Heirloom onions (clockwise) Southport Red Globe, Southport White Globe, Giant Zittau, Cipollini

Southport Red Globe develops into a large onion with a dark red skin. A catalog says it is “heavy yielding, with a pungent flavor” and an “outstanding keeper.” It ‘s a very pretty onion.

Southport White Globe develops a medium-size globe. A catalog says  the “Flesh is fine-grained, very firm and snowy-white with a mild pungent flavor” and it is “the best white keeper”.

Giant Zittau dates from before 1885. A catalog says “This is probably the best keeping yellow onion available. The 4-5” bulbs”  are globular with a golden-brown skin.

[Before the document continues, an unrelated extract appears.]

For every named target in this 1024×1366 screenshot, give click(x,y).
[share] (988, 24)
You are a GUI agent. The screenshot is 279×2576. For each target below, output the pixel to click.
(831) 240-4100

I’ve included Copra for comparison. Copra is a hybrid yellow onion renowned for its long storage ability.

Do these onions live up to their catalog descriptions?

Results:

Both Southport varieties grew strongly. Some of the Southport White had thick necks so I harvested those early for immediate use. Both Southport varieties stored much longer than other white and red onions I’d grown in previous years, although neither can match Copra. Giant Zittau was a disappointment. I’ve grown it twice, and both years Giant Zittau was a reluctant grower producing small to medium onions. I’ll not grow them again.

2010 Number of plants Weight of Harvest Average Size Started sprouting:
Southport Red Globe 25 8# 5.1 oz Mid-Nov
Southport White Globe 24 5.5 # 3.7 oz mid-Oct
Giant Zittau 20 unknown small ate immediately
Cippolini 20 4# 3.2 oz ate immediately
Stutgarter from sets Mid-Dec
Copra F1 About 100 3-4 oz About 12% rotting or sprouting by Feb. 1

I started all the onions from seed on 3/7/10, 30 seeds of each. I transplanted the strongest 20 –  24 plants of each variety on 4/23/10 in 4 long parallel rows 6″ apart, with onions 4″ apart in the rows. The bed was mulched with shredded leaves.

Onions 'Southport White Globe' sprouting in storage 10/29/10

The onion tops started falling over in late July and I harvested in early August. The onions were dried on open wire shelves in the garage. In late August I brushed off the loose, dry outer skins, snipped off the roots and dried tops, and put the onions in old onion bags. The bags were stored, hung from nails in the joists of our unheated basement. The temperature in the basement ranges from the mid seventies in August to the low fifties right now, in January and February. Humidity ranges from 50% (summer running a dehumidifier) to 40% in the winter.

Temperature and humidity affect storage, and these are not the optimum conditions for long onion storage, however they are typical of unheated home basements.  Optimum conditions for onion storage are a temperature close to 32 degrees F. and 65-70% humidity.